#### Aim of the exercise
Take the part that opens with the line containing "Given: Click the red ZOOM text label" and closes with the line containing "point(109,286)", and swap "right timeline brush handle" for "left timeline brush handle". Give only those lines again, with everything else unchanged.

#### Records for finding displayed items
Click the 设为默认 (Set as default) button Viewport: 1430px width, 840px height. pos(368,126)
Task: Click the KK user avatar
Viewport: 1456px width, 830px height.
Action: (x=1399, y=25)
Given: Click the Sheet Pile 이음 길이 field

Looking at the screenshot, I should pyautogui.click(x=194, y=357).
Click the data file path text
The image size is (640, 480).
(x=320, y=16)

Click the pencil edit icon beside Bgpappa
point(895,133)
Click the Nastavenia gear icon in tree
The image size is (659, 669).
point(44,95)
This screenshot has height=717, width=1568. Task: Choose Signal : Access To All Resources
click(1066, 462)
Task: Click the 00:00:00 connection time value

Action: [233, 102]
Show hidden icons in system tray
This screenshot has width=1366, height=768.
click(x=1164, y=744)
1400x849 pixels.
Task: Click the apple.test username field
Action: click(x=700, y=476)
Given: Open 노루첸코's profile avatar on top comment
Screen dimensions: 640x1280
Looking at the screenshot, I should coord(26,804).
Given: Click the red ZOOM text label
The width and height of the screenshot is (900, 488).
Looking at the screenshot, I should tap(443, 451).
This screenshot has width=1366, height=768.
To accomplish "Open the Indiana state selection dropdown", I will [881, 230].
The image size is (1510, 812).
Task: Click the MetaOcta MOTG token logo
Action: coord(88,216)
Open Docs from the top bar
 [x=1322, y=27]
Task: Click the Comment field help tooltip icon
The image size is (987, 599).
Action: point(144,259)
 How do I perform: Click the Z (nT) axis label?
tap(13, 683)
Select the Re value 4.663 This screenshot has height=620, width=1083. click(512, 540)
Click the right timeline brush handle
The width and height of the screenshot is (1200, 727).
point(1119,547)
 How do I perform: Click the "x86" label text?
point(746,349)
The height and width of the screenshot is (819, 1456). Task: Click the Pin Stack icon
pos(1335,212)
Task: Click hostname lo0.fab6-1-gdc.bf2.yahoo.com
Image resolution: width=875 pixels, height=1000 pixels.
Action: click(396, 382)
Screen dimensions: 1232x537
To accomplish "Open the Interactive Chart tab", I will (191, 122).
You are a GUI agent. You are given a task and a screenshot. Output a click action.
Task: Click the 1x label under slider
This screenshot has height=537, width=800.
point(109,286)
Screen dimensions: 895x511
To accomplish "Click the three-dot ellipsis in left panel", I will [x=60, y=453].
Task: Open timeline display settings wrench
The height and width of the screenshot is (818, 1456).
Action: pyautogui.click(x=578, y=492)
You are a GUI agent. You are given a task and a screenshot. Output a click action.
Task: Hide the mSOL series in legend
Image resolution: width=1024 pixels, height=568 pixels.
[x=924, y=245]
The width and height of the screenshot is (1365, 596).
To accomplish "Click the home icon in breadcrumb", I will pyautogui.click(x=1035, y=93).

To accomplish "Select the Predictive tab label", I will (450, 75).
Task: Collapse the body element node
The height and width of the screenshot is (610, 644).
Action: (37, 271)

#### Output
Given: Click the red ZOOM text label
The width and height of the screenshot is (900, 488).
Looking at the screenshot, I should tap(443, 451).
This screenshot has width=1366, height=768.
To accomplish "Open the Indiana state selection dropdown", I will [881, 230].
The image size is (1510, 812).
Task: Click the MetaOcta MOTG token logo
Action: coord(88,216)
Open Docs from the top bar
 [x=1322, y=27]
Task: Click the Comment field help tooltip icon
The image size is (987, 599).
Action: point(144,259)
 How do I perform: Click the Z (nT) axis label?
tap(13, 683)
Select the Re value 4.663 This screenshot has height=620, width=1083. click(512, 540)
Click the left timeline brush handle
The width and height of the screenshot is (1200, 727).
point(1119,547)
 How do I perform: Click the "x86" label text?
point(746,349)
The height and width of the screenshot is (819, 1456). Task: Click the Pin Stack icon
pos(1335,212)
Task: Click hostname lo0.fab6-1-gdc.bf2.yahoo.com
Image resolution: width=875 pixels, height=1000 pixels.
Action: click(396, 382)
Screen dimensions: 1232x537
To accomplish "Open the Interactive Chart tab", I will (191, 122).
You are a GUI agent. You are given a task and a screenshot. Output a click action.
Task: Click the 1x label under slider
This screenshot has height=537, width=800.
point(109,286)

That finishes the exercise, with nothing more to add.